Isso foi, como sempre, enganoso. Apenas alguns meses antes, ele havia encarregado Ron Dermer, um de seus assessores mais próximos, a explorar maneiras de “reduzir” a população de Gaza.
A ideia era contornar a resistência do Egito, dos EUA e da Europa a outra onda de refugiados em massa, abrindo o mar como um gesto humanitário.

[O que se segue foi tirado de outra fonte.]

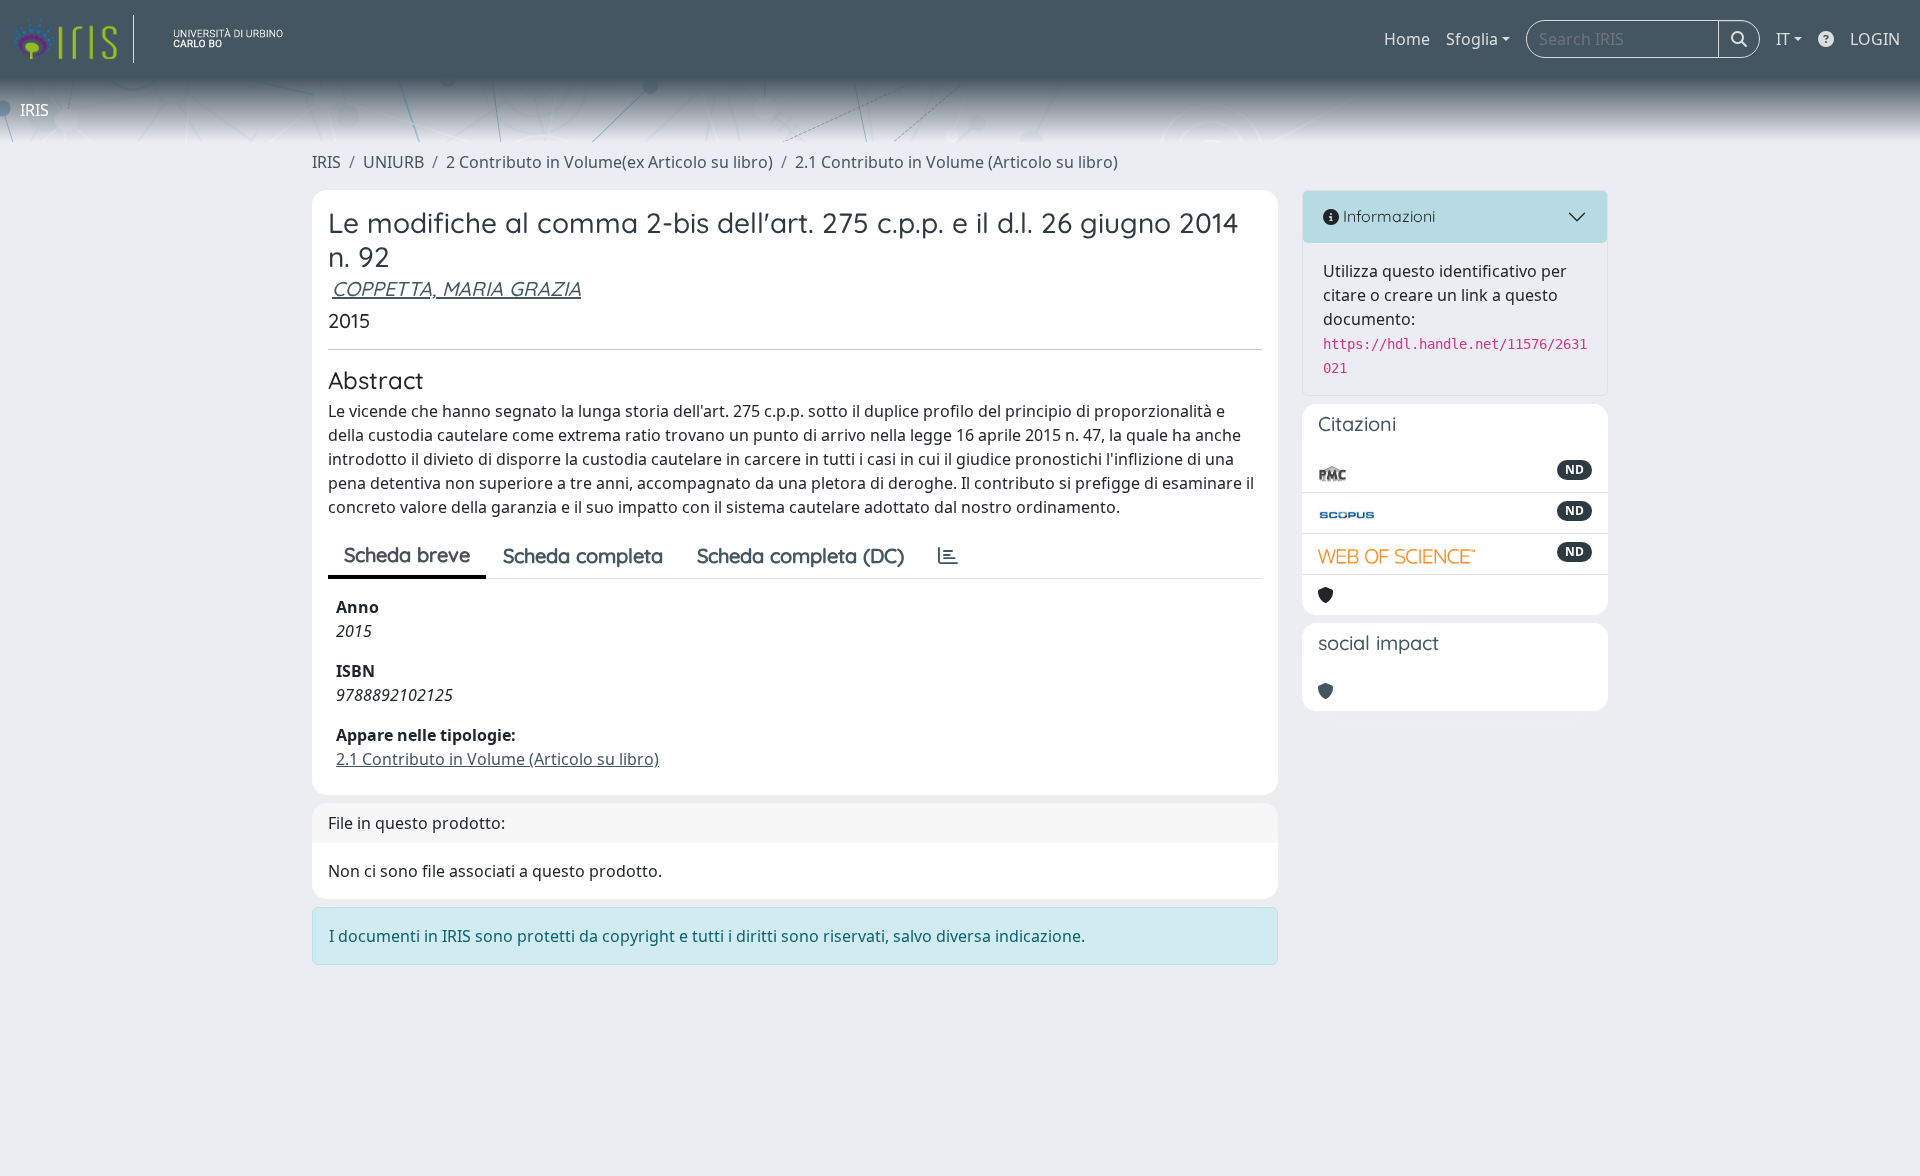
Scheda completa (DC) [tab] (800, 555)
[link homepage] (73, 39)
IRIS (326, 162)
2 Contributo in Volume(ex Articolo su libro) (609, 162)
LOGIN (1875, 39)
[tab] (948, 556)
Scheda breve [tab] (407, 554)
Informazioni (1387, 216)
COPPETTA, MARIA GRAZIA (456, 288)
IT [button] (1783, 39)
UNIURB (393, 162)
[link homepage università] (236, 39)
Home (1407, 39)
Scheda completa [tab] (583, 555)
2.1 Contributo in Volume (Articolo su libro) (956, 162)
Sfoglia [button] (1472, 39)
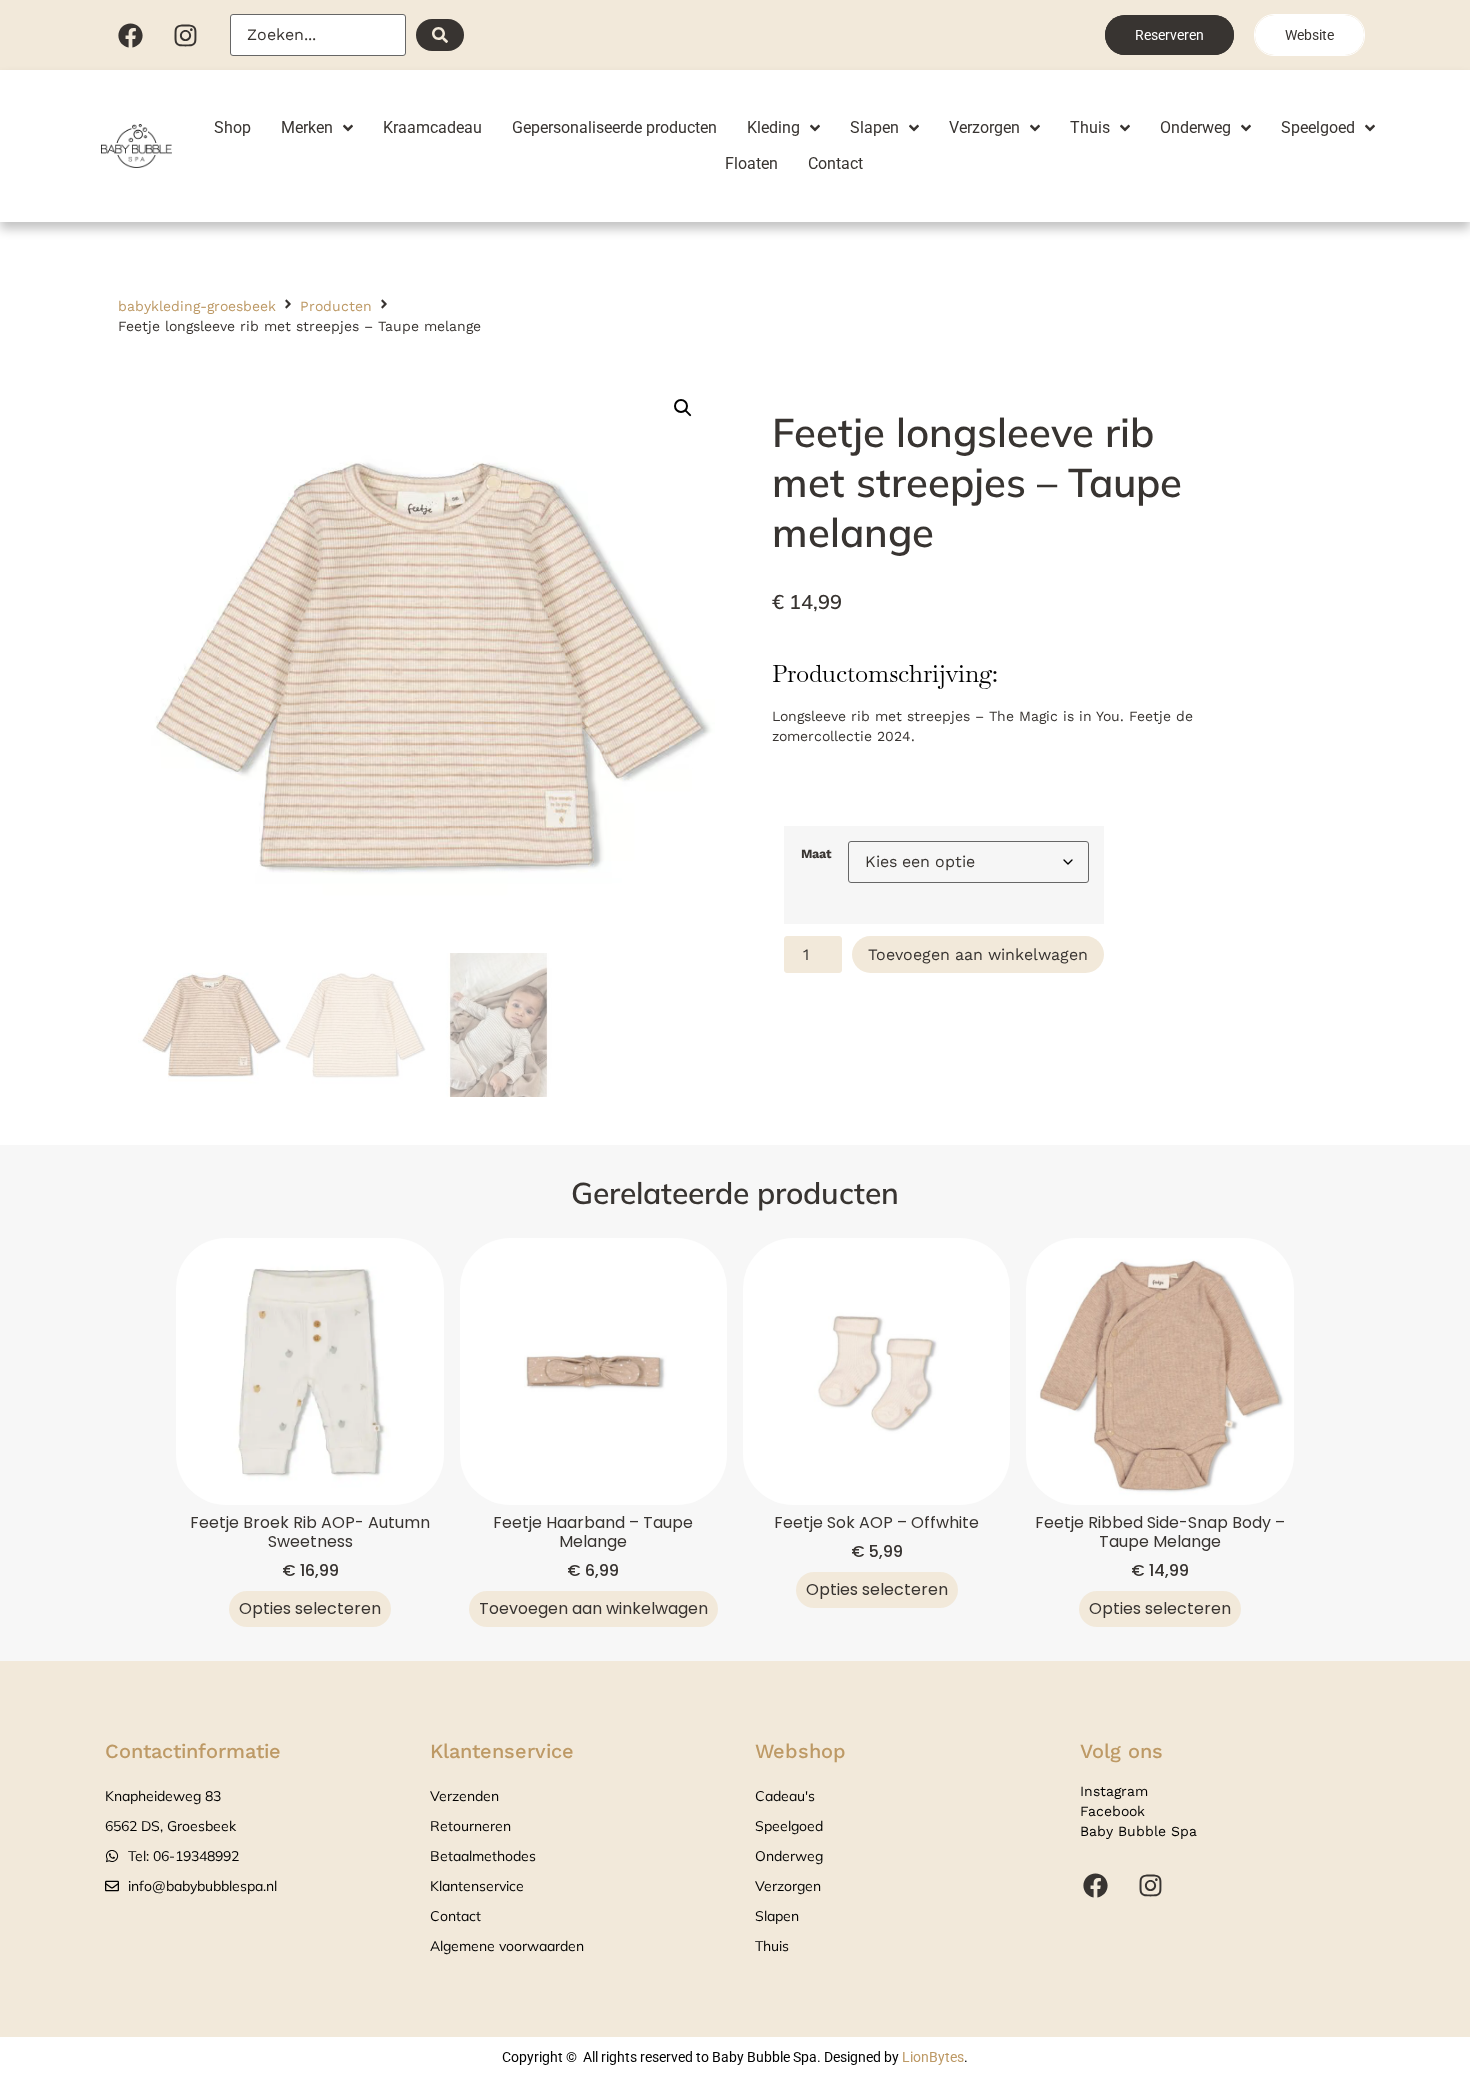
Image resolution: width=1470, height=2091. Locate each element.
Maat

O Israel Hayom, que obteve uma cópia do plano, observou: “O fenômeno dos refugiados em zonas de guerra é algo aceito. Dezenas de milhões de refugiados deixaram zonas de guerra em todo o mundo apenas na última década, da Síria à Ucrânia. Todos eles tinham um endereço nos países que concordaram em aceitá-los como um gesto humanitário.
“Então, por que Gaza seria diferente? […] O mar também está aberto para os habitantes de Gaza. À sua vontade, Israel abre a travessia marítima e permite uma fuga em massa para países europeus e africanos.”
Não há sinal de que Netanyahu tenha abandonado seu plano de empurrar um número significativo de palestinos para barcos – nem, apesar das muitas tensões no gabinete de guerra, que o exército esteja resistindo a essas ordens.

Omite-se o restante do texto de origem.